What to produce: Which lines run from the one containing "那珂児童クラブ (69, 707)" to the end of the listing? Copy them out exactly, leaving out the rest.

Excerpted records:

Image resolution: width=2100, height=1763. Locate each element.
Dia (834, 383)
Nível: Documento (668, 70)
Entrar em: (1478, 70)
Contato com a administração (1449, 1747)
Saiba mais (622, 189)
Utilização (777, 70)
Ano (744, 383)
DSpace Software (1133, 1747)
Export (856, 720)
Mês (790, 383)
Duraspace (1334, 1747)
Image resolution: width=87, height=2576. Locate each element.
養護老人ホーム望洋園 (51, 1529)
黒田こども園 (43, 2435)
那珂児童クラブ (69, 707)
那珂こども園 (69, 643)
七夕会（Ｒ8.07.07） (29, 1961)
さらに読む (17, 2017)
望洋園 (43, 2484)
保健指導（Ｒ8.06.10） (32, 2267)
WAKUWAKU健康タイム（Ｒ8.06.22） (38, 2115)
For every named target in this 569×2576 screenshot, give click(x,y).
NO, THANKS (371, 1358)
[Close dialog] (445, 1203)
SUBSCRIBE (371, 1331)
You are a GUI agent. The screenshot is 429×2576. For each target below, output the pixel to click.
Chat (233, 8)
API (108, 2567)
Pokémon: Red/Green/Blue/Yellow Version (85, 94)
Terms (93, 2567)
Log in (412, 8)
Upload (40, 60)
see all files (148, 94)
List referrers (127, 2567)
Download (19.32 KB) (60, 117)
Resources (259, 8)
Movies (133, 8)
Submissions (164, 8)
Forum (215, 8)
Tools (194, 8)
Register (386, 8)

Answer to this exercise:
那珂児童クラブ (69, 707)
那珂こども園 (69, 643)
七夕会（Ｒ8.07.07） (29, 1961)
さらに読む (17, 2017)
望洋園 (43, 2484)
保健指導（Ｒ8.06.10） (32, 2267)
WAKUWAKU健康タイム（Ｒ8.06.22） (38, 2115)
For every named target in this 569×2576 screenshot, give click(x,y).
NO, THANKS (371, 1358)
[Close dialog] (445, 1203)
SUBSCRIBE (371, 1331)
You are a GUI agent. The screenshot is 429×2576. For each target below, output the pixel to click.
Chat (233, 8)
API (108, 2567)
Pokémon: Red/Green/Blue/Yellow Version (85, 94)
Terms (93, 2567)
Log in (412, 8)
Upload (40, 60)
see all files (148, 94)
List referrers (127, 2567)
Download (19.32 KB) (60, 117)
Resources (259, 8)
Movies (133, 8)
Submissions (164, 8)
Forum (215, 8)
Tools (194, 8)
Register (386, 8)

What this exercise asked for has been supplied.